La internacionalización universitaria, a menudo vinculada al uso del inglés, no es neutra desde el punto de vista lingüístico. Puede favorecer lenguas dominantes y arrinconar las lenguas propias, especialmente en posgrados e investigación, según un estudio del profesor de la Universitat de Lleida (UdL), Enric Llurda.
El estudio analiza el espacio de catalán, castellano e inglés en la docencia e investigación. El catalán predomina en grados, pero pierde presencia en másteres y doctorados, donde inglés y castellano son mayoritarios.
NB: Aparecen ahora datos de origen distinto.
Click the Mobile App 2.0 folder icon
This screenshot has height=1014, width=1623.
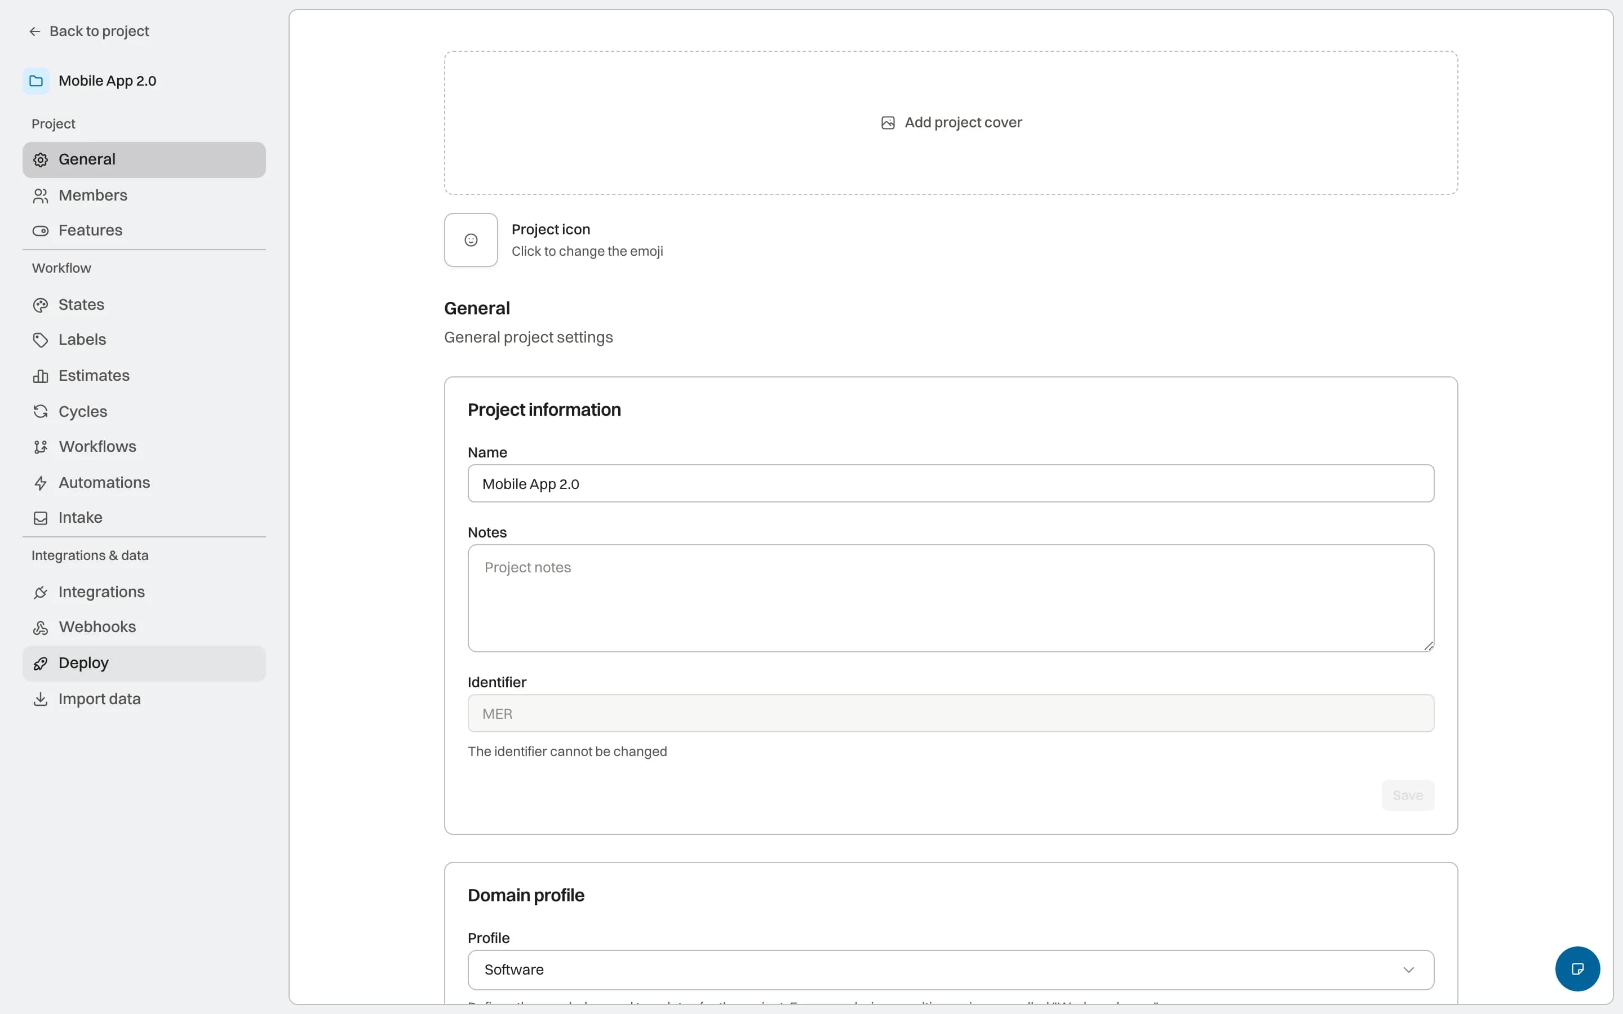point(36,81)
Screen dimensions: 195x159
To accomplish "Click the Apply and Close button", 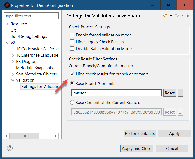I will [x=137, y=148].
"Cuando una universidad quiere ser 'local' e internacional a la vez, aumenta el castellano y disminuye el catalán, especialmente en másteres y doctorados", explica Llurda.
En la UdL, el catalán representa el 74,7% de la docencia en grados, pero solo el 15% de las tesis doctorales, mientras el castellano y el inglés superan el 40% cada uno.
El estudio defiende políticas lingüísticas específicas: certificación del catalán para el profesorado, espacios exclusivos para lenguas minorizadas y concienciación sobre su importancia. También critica la visión simplista de que la docencia en inglés mejora automáticamente la calidad universitaria, y propone enfoques basados en plurilingüismo sostenible y comunicación efectiva.
"Preservar la ecología de las lenguas minoritarias es un reto clave. El inglés abre la comunicación global, pero puede erosionar la diversidad lingüística y cultural", advierte Llurda.
Publicado en World Englishes, el estudio sitúa el caso catalán dentro de un debate internacional sobre globalización, poder lingüístico y diversidad, y ofrece claves para repensar el papel de las universidades en la protección de lenguas minoritarias.